Em vista disto, Glauco pede para Sócrates realizar um elogio à justiça, considerando-a como um bem em si mesmo sem considerar as consequências boas que ela proporciona (1); Glauco provoca Sócrates elaborando uma estratégia que visa apresentar o que comumente se entende por justiça e sua origem; depois procura demonstrar que quem pratica a justiça não a pratica por considerá-la um bem, mas por que certa necessidade o obriga a fazê-lo – uma vez que a vida do homem injusto é superior à do homem justo; em suma, Glauco se aplica em elogiar a injustiça na esperança que a partir de tal elogio Sócrates empreenda uma censura à injustiça e um elogio à justiça. Vamos ao discurso:
Tudo se passa, segundo Glauco, como se uns procurassem prevalecer sobre os outros, sendo este o bem individual naturalmente procurado por todos. Neste sentido, cometer a injustiça é bom e sofrê-la é mau; mas é pior o mal por sofrê-la do que o bem por cometê-la. Se uma pessoa pudesse causar injustiça sem sofrê-la, jamais se absteria de fazê-la.
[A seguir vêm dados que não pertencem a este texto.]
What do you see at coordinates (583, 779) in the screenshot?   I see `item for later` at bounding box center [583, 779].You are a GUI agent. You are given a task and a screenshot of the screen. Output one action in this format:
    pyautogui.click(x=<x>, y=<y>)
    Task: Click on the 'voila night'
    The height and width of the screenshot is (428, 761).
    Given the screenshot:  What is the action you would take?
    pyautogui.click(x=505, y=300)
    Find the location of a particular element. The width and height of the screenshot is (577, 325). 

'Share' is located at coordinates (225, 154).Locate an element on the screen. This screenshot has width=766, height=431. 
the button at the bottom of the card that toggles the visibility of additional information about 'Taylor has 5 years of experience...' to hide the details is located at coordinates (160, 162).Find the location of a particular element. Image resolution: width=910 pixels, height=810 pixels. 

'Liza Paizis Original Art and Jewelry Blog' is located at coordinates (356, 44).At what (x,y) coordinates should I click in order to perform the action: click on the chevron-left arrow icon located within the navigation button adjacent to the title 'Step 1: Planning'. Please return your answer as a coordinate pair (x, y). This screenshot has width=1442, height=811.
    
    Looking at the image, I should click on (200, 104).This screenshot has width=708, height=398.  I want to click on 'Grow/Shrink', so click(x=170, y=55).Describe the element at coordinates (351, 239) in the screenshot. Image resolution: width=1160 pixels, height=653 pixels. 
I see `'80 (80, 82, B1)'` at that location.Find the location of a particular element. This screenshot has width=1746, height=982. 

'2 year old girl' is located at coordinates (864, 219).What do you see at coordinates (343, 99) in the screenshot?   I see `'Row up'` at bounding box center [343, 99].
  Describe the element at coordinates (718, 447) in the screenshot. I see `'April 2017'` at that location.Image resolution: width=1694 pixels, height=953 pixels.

Mas se alguns fossem impedidos de causarem injustiças, ou se, ao mesmo tempo, a causassem e a sofressem, procurariam, então, entenderem-se a partir de leis e convenções que reduziriam o bem individual ao respeito da igualdade, de tal forma que a força e as leis garantiriam o que é justo por acordo mútuo. A justiça é apreciada, desta maneira, não como um bem em si mesmo, mas como uma solução viável quando alguém se torna impotente para causar a injustiça ou se prevenir de sofrê-la. Basta prover o justo e o injusto de um poder total para fazerem o que quiserem que logo se perceberá ambos buscando os mesmo objetivos já prescritos em sua natureza: prevalecer sobre todos os demais o máximo que se puder. Só um homem que não tivesse tal possibilidade é que desejaria, contra sua vontade própria, afiliar-se ao pacto da justiça.
Percebe-se, no entendimento de Glauco, que ao confrontar a vida do justo com à do injusto, este terá uma vida bem melhor que aquele. Glauco pede que se conceda ao injusto a mais perfeita injustiça e a mais perfeita aparência de justiça, enquanto ao justo se conceda o contrário: a mais perfeita justiça com a mais perfeita aparência de injustiça. O resultado é claro: ao homem injusto com aparência de justo, glórias; ao homem justo com aparência de injusto, crucificação.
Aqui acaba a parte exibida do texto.